Она проползла вдоль задней части мебели и оказалась почти около лежащей на подлокотнике головы Михаила.
— Буууу! — поднялась резко кареглазка, прокричав ему на ухо.
Миша чуть повернулся, посмотрев на неё совершенно спокойно, и опять развернулся к экрану.
— Эй, вообще-то бууу! Ты должен был испугаться! — встав на ноги, Анастасия села рядом с плечом лежащего, с обидой глядя на него. Всё сорвалось. Хотя сама понимала, что прокололась, раз он видимо знал.
— Я тебя ещё в дверях заметил и тихой ты быть не умеешь, я слышал, как ты хихикала, — указал на ошибки Горшок, закрывая ноутбук и кладя на стол.
— Во что ты играл? — сменила тему студентка.
— Неважно, — с такой же серьёзностью проговорил он.
— Ты чего такой злой? — Настя ещё больше расстроилась.
— Я не злой, устал просто наверное.
Она с грустью осмотрела тёмную комнату, в которую проникал единственный отдалённый свет от уличных фонарей. Думала, что справедливо бы было оставить гостя отдыхать, тем более он сам намекнул об этом, но что-то недавало ей этого сделать, эгоизм? Или это просто от нехватки общения? Но всё равно было бы лучше оставить, ведь её друг теперь надолго здесь и наобщаться можно вдоволь потом, а сейчас надо потерпеть всего лишь ночь.
— Какой расклад на завтра? — Бодровкова зевнула и откусила лежащий на тарелке бутерброд с колбасой.
— Надо встать завтра где-то чуть позже десяти и к двенадцати в театр, — Горшенёв укрылся одеялом по плечи.
— А что мы будем делать там?
— Знакомиться будем вместе со всеми, я же тоже там почти никого не знаю. Посмотрим, как внутри всё устроено. Ты будешь тексты писать, потом мне показывать, я музыку с ребятами сделаю... это я на будущее, — на немного он замолчал, положив руки себе по голову, выставляя на общий вид подмышки. — А я буду курсы проходить актёрские, там на пару месяцев, — Миша взглянул на потолок, представляя как будет учиться всяким актёрским трюкам, техникой, — основы я пройду, потом сам разберусь, что я, сыграть на сцене не смогу?
— Но я тоже хочу играть, ты же обещал, что мне тоже дадут роль! — девушка съела корку от оставшегося хлеба.
— Я ничего не обещал, не надо! Мы вообще практически не говорили о этом. Я подумаю.
— Кроме Тодда там больше никаких интересных ролей нет! Поэтому это я должна думать.
— Ишь, почему нет, есть Ловетт например. Или дочка, забыл как её...
— Ну нет!
— Тогда не пресуй мне мозги и вали спать! Всё ей не так, блин, — он повернулся на бок к спинке дивана.

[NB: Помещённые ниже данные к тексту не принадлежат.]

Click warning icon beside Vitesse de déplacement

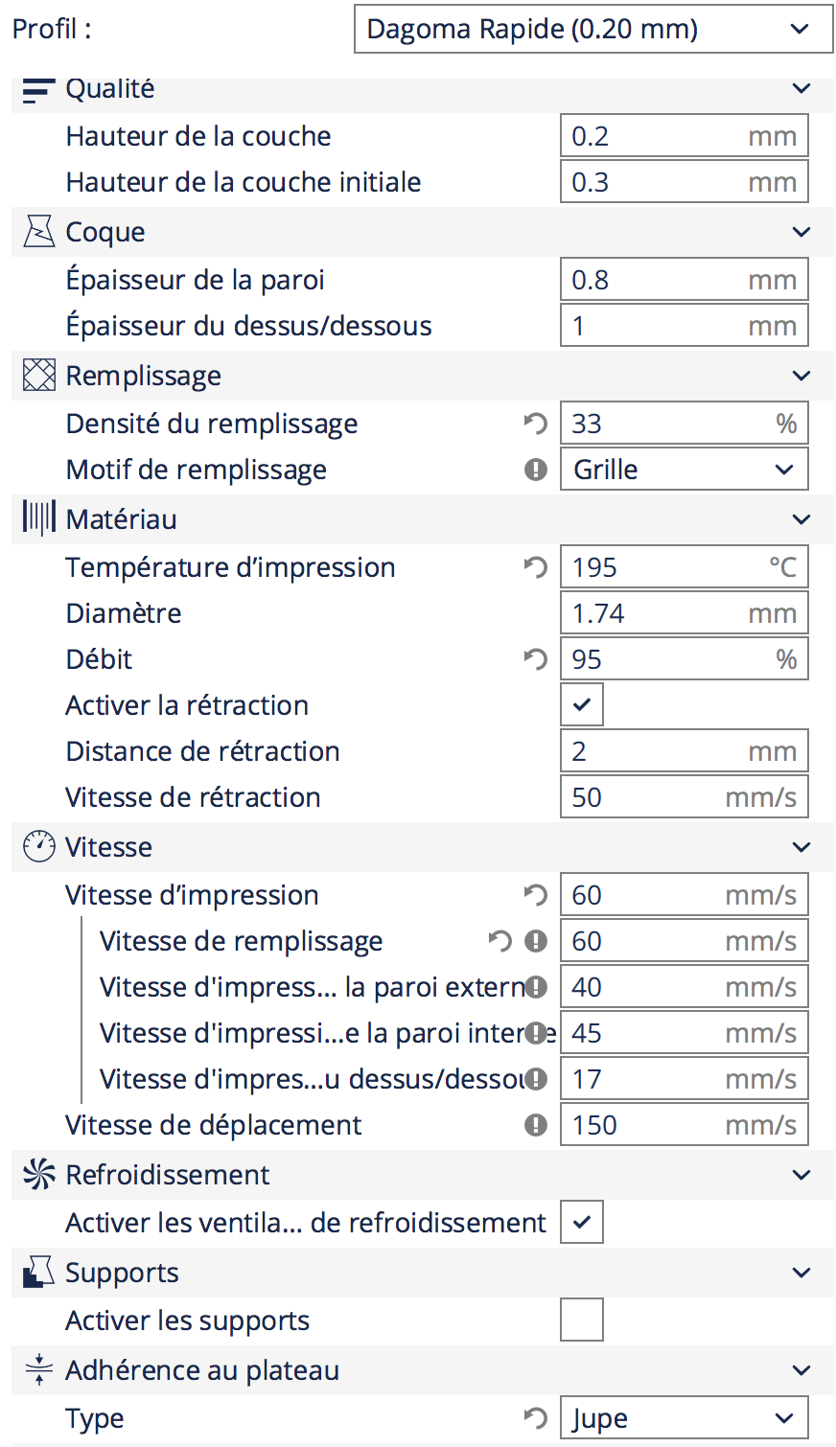536,1125
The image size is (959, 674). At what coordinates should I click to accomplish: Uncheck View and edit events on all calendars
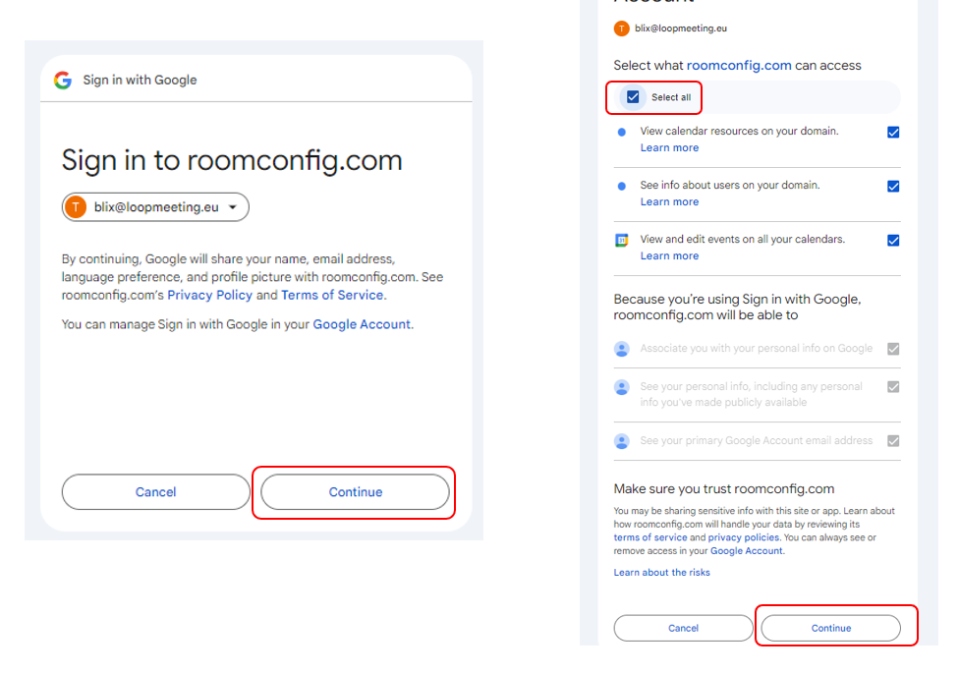893,241
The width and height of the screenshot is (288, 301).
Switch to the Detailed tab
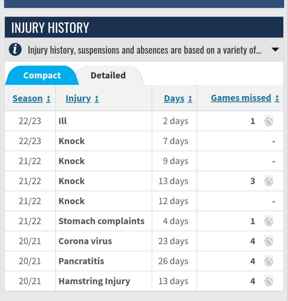click(108, 76)
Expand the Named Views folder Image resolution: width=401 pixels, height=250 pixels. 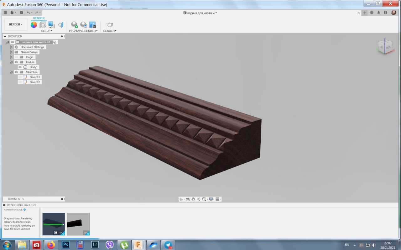click(x=11, y=52)
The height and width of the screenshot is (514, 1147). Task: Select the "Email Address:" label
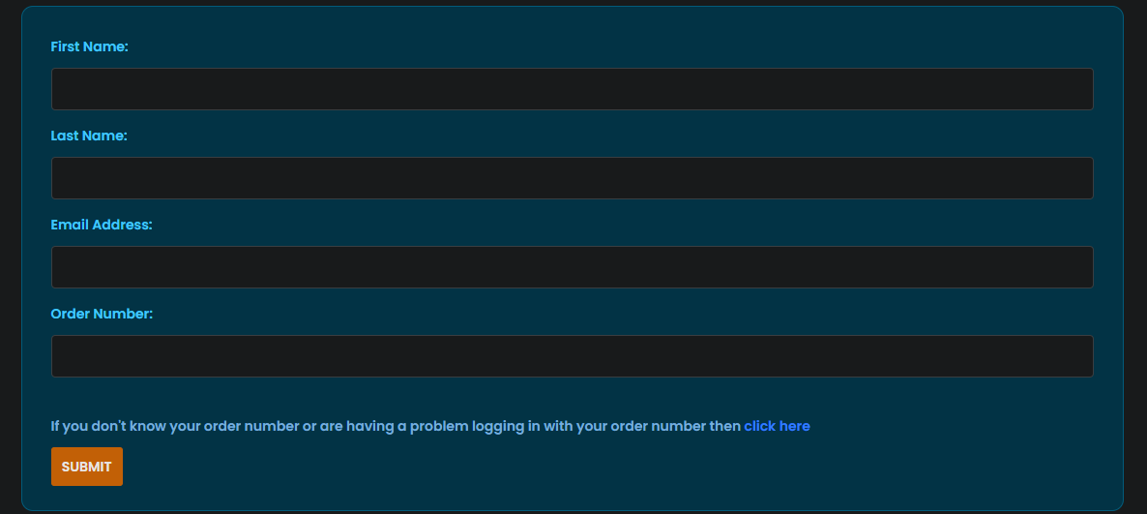pyautogui.click(x=101, y=226)
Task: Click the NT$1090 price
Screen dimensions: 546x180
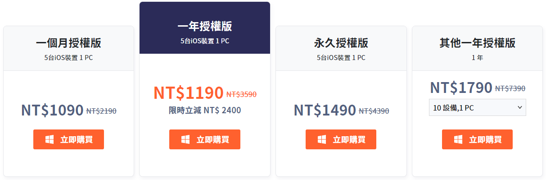Action: [x=52, y=110]
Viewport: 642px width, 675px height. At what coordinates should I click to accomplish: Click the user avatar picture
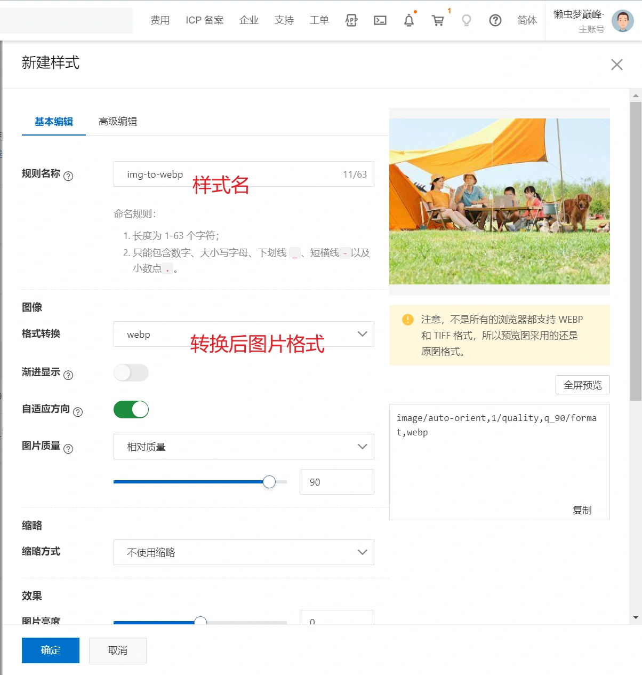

— А вот и пойду! — Настя, сжав кулаки, резко встала и с топотом отправилась к двери.
— Ну иди!
— Иду!
— Иди!
— Иду! — она закрыла за собой деревянную с вырезами со стеклом дверь.
Михаил вздохнул и настроился на сон. Поелозил под одеялом, почесав на последок спину и закрыл глаза, готовый переместись в другой мир. Но спокойствие прервала влетевшая прям на голову подушка, которую запустила Анастасия, снова стоя в дверном проёме.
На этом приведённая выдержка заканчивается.